A Europa que queremos
Política

A Europa que queremos



Há duas semanas escrevi sobre a Europa que temos. Com a crise instalada, a União Europeia conseguiu demonstrar as suas mais estruturais limitações. Os cidadãos sentiram na pele, sobretudo no sul da Europa, os problemas causados pela moeda única, limitando a capacidade de resposta dos países em períodos de elevada instabilidade financeira. Ficámos também a perceber que o tão proclamado Estado Social Europeu, assumido sempre como traço identitário da Europa, é rapidamente considerado supérfluo e excedentário em períodos de crise. Por último, os cidadãos compreenderam da pior maneira que a solidariedade entre países europeus é muito frágil ou quase inexistente. A União parece preferir que os mais frágeis caiam do que entrar seriamente em sua defesa e apoio nos momentos mais críticos.
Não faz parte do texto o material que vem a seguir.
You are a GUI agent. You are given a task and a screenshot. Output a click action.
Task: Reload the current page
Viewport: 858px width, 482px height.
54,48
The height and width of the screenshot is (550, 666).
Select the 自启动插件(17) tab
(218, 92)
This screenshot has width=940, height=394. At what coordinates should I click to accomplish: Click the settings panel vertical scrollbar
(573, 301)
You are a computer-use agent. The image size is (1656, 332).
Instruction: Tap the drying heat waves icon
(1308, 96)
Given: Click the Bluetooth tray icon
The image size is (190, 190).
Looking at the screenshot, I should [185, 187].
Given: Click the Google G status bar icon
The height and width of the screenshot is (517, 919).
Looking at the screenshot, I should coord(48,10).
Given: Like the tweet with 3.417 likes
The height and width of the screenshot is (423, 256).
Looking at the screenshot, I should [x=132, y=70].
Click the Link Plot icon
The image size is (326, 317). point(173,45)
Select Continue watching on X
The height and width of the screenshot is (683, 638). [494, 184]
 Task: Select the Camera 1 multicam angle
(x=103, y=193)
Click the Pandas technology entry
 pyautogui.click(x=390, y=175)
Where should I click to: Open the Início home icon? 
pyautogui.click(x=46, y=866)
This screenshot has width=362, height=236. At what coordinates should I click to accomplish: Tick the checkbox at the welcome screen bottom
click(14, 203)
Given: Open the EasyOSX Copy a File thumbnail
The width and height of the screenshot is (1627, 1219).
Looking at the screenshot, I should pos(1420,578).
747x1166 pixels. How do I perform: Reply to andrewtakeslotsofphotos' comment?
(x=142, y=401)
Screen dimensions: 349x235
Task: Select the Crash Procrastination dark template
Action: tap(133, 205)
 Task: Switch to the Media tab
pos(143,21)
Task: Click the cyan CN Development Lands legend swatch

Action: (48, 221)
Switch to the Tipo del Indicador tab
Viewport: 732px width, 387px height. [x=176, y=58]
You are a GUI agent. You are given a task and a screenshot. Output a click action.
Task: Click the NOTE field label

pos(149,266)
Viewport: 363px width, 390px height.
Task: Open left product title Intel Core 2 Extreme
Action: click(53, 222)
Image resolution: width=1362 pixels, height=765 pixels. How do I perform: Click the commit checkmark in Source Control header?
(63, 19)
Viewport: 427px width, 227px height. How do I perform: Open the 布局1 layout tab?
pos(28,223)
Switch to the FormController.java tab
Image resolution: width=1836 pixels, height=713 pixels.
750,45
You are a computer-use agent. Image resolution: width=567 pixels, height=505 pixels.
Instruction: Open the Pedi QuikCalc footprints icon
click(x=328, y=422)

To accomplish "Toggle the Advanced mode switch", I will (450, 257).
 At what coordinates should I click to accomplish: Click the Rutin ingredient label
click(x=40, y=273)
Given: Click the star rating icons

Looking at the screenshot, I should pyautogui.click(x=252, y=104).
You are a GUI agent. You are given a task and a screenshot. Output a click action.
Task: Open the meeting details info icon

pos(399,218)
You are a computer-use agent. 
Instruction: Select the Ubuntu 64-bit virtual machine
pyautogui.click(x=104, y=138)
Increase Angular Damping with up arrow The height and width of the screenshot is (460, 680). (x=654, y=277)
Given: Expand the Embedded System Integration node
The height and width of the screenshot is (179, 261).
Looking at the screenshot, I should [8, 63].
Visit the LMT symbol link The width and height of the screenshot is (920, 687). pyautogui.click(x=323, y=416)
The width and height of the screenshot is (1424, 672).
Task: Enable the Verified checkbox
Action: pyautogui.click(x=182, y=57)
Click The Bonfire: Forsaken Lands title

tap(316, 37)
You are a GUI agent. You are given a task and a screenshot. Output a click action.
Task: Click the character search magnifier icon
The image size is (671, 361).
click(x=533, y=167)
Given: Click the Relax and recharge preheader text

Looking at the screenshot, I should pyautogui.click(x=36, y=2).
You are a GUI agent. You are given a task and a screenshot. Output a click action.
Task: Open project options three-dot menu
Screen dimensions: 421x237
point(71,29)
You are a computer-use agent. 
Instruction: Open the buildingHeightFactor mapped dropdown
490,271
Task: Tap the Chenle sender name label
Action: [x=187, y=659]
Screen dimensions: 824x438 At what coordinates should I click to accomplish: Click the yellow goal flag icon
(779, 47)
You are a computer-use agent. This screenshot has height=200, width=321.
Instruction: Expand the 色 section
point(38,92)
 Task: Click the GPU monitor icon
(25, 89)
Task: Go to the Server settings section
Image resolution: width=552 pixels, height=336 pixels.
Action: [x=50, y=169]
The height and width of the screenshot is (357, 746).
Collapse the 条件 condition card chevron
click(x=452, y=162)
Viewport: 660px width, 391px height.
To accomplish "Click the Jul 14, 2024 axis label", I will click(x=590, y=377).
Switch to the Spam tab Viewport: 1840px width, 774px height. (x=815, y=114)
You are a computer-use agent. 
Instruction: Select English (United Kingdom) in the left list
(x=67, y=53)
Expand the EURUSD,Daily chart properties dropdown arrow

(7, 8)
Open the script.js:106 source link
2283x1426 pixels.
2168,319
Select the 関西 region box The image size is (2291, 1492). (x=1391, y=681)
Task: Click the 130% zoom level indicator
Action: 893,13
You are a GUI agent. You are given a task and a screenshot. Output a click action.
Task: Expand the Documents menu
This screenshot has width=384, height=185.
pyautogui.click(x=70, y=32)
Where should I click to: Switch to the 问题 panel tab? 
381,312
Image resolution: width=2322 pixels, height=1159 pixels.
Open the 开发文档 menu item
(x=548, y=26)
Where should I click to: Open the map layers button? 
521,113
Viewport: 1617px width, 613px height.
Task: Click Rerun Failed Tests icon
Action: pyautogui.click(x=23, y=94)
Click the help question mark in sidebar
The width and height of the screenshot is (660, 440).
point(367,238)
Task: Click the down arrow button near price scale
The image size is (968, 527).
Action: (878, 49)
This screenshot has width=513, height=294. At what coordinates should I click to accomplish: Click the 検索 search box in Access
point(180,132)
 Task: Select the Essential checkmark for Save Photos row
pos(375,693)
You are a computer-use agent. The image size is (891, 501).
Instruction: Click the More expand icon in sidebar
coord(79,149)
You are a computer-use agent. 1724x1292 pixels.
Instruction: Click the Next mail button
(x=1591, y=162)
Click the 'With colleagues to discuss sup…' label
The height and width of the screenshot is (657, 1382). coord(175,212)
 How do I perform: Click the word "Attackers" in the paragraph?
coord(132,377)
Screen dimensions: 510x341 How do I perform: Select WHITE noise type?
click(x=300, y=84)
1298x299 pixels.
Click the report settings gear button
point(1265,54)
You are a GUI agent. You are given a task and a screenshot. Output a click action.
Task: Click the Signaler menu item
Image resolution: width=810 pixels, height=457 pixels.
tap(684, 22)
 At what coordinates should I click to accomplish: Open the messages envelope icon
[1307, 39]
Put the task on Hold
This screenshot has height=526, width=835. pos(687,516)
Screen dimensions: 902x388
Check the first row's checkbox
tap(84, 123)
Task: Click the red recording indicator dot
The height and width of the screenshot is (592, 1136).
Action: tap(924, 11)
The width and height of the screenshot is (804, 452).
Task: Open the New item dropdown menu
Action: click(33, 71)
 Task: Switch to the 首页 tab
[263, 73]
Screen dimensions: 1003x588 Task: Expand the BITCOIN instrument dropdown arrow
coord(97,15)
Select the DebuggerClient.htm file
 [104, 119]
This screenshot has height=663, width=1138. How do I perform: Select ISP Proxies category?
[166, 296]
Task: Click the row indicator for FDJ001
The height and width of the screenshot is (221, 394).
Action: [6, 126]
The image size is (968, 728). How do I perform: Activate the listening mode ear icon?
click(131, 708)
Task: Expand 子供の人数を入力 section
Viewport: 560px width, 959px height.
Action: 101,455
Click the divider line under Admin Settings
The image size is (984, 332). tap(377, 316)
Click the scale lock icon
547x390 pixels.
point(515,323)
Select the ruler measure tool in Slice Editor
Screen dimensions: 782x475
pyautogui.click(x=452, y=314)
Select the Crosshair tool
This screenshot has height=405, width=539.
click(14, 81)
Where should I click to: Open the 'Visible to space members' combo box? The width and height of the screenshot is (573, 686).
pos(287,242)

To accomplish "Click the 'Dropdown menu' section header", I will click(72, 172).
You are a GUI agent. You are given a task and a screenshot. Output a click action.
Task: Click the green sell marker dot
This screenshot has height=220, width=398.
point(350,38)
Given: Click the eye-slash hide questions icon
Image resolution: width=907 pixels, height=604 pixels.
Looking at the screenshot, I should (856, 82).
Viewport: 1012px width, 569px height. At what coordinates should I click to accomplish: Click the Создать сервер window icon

Como diversas vozes têm vindo a apontar um pouco por todo o lado, o sentimento anti-Europeu está hoje a conseguir penetrar em setores considerados pouco prováveis há uns anos atrás. Mesmo em eleitorados tipicamente mais entusiastas do projeto europeu, surgem hoje mais dúvidas do que nunca quanto à sua viabilidade. As vantagens do projeto europeu nunca pareceram tão pouco evidentes como agora.

Mas é sobretudo nestes momentos de crise e de alguma turbulência que maior clareza se exige dos diversos projetos, não sendo a Europa uma exceção a este respeito. É precisamente quando as suas fragilidades se tornaram tão claras, quando tudo parece prestes a desmoronar-se, que deve ser exigida determinação ao projeto europeu, e não necessariamente o seu abrandamento ou recuo. Alguns procurarão, e legitimamente, encontrar nas fragilidades a demonstração da impossibilidade ou inconveniência do projeto. Outros, com certeza mais europeístas, encaram as presentes fragilidades como uma demonstração do aprofundamento e consolidação que necessitam de ser feitos. Encontro-me entre estes últimos.

Destaco três dimensões que a presente crise europeia veio tornar ainda mais urgente do que nunca consolidar. Em primeiro lugar, o tipo de modelo económico que pretendemos consolidar a nível europeu. Se o Estado Providência sempre foi assumido como uma das maiores criações e traços identitários do modelo económico-social europeu, importa que a Europa não seja neutra perante esta realidade. Pelo contrário, deverá integra-la na carta de direitos fundamentais que contratualiza com os seus cidadãos. A Europa deverá encarar o modelo social europeu como um dos pilares estruturantes do seu contrato social

Em segundo lugar, porque e nitidamente ligada à dimensão acima, a Europa deverá defender uma regulação internacional dos mercados financeiros que garanta que os Estados não são tão descaradamente sequestrados como vimos nos últimos anos. Enquanto grande ator da cena internacional, enquanto um dos maiores mercados do mundo, a Europa deverá ser capaz de levar este seu tipo de posicionamento além-fronteiras, defendendo afincadamente a prometida regulação que tanto teima em não chegar.

Por último, e não menos importante, a Europa tem de rapidamente encontrar um modelo de governação que garanta que o poder está democraticamente sujeito à vontade dos seus cidadãos. Assistimos, durante este período de crise, a lideranças não escrutinadas, a demasiadas decisões que não passaram pelo cunho eleitoral. É com certeza preferível dar mais um passo rumo ao federalismo europeu, por exemplo com a eleição direta de um presidente da Comissão o do Conselho Europeu, do que nos mantermos neste modelo onde lideram os Estados mais fortes, como se tem visto neste reinado de Merkel.

Estes não são tempos de decisões fáceis. Se calhar aqui sim devemos olhar a crise como uma importante oportunidade de mudança, de melhor construirmos a Europa que queremos.